In The Dharma Bums, the first female character in the book arrives when Japhy Ryder asks Ray Smith to participate in what he calls a “yabyum ceremony,” which turns out to be an Americanized version of a Tibetan ritual. Yab-yum, in Tibetan Buddhism, is a union of wisdom and compassion, often depicted in artwork as a male Buddha in union with his female goddess consort. In Ryder’s living room, a girl known as Princess arrives: “She had happened to meet Japhy and fallen in love with him and madly too, she’d do anything he said.” With little encouragement, Princess strips naked and straddles Ryder, also nude, while Ray watches them in a tortured state of confusion and inflamed desire.

I find myself wondering about Princess. Did she come to the ceremony expecting to be seen as a bodhisattva, a Buddha in training, a seeker on the path? Or did she know before she ever stepped in that living room among those laughing men that she would be seen as a temple woman, a dark void for men to fill with their desires and needs?

In the fifties and in the decades that followed, Zen continued to inspire Western writers seeking liberation from the hierarchies and familiar moralities of Judaism and Christianity. The epigraph of J. D. Salinger’s story collection, Nine Stories, is the classic Zen koan “What is the sound of one hand clapping?” In many of these stories, girls and women appear as tedious, chattering presences, obscuring the male characters’ quests for fulfillment, happiness, or penetrating insight. Seymour’s wife in “A Perfect Day for Bananafish” is a noxious voice on the telephone, doing her nails; she fails to see her husband’s crisis and even sleeps through his suicide. In the final story, “Teddy,” a precocious and spiritually enlightened boy seems to foresee his own death, at the hands of his hostile six-year-old sister, when she apparently pushes him into an unfilled swimming pool. Women make graves.

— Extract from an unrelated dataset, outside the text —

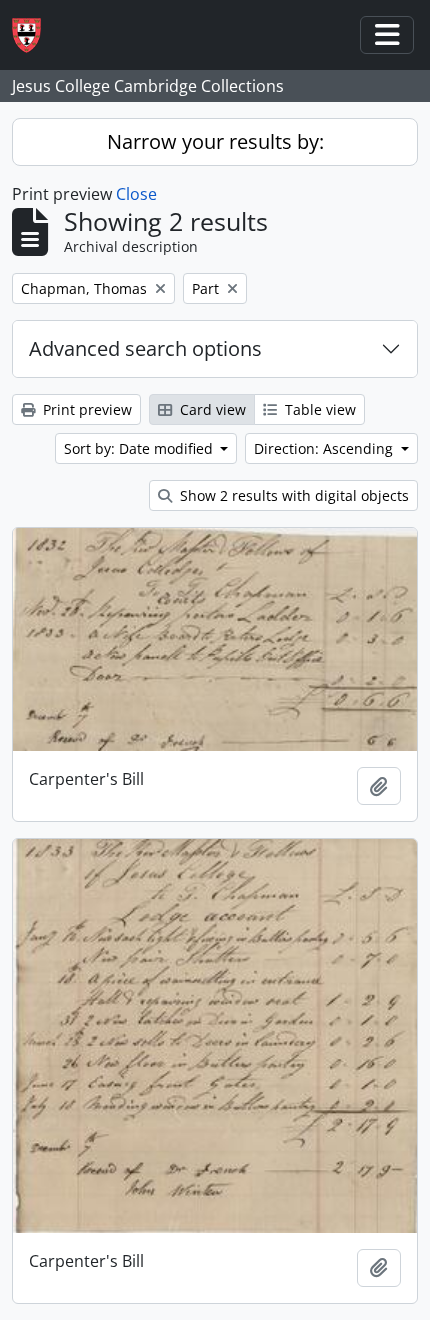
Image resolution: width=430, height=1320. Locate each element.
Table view (318, 409)
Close (136, 194)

Whenever an ideology arrives on American shores, writers fit American problems and characters into the new framework. Zen encouraged American artists to reject the constraints of home, family, marriage, and children. They filled their idea of Zen with a bold new American spirituality. But as has happened before, they made no room in the cosmology, the vast universes and uncountable lifetimes of Buddhism, for women.

In The Dharma Bums, there’s a woman who wants to come along on the grand adventure:

A girl had come right after, a blonde in rubber boots and a Tibetan coat with wooden buttons, and in the general talk she’d inquired about our plan to climb Mount Matterhorn and said ‘Can I come with ya?’ as she was a bit of a mountainclimber herself.

“Shore,” said Japhy … “shore, come on with us and we’ll all screw ya at ten thousand feet”

When I was seventeen, I dreamed of climbing mountains for months after reading The Dharma Bums. I can see in my younger self that plaintive request: Can I come too? I felt the same way every time I looked at my parents’ shelf full of important hardcover books, searching for a woman’s name. I wish I could find that girl in her Tibetan coat with the wooden buttons. I hope she said fuck you and climbed the mountain all by her goddamn self.

American Zen literature made the world seem strange and spiky. Just when it seemed that all possible stories could be fit into fixed and knowable categories, Zen burst Western literature out of its constraints. These French Canadian and Oregonian Zen Buddhists, these kids raised middle-class Catholic or Presbyterian, do not fit into any easy identity. And I know women were there, too, getting drunk at those parties and screaming poetry into the San Francisco nights. There were women slow dancing on tables and women hitching rides West and women picking peaches and riding trains in overalls. I know there were women joining convents and ashrams and Zendos, women seeking enlightenment on their own terms. I’m still waiting for their stories to be told.

 

Blair Hurley is the author of the forthcoming novel The Devoted.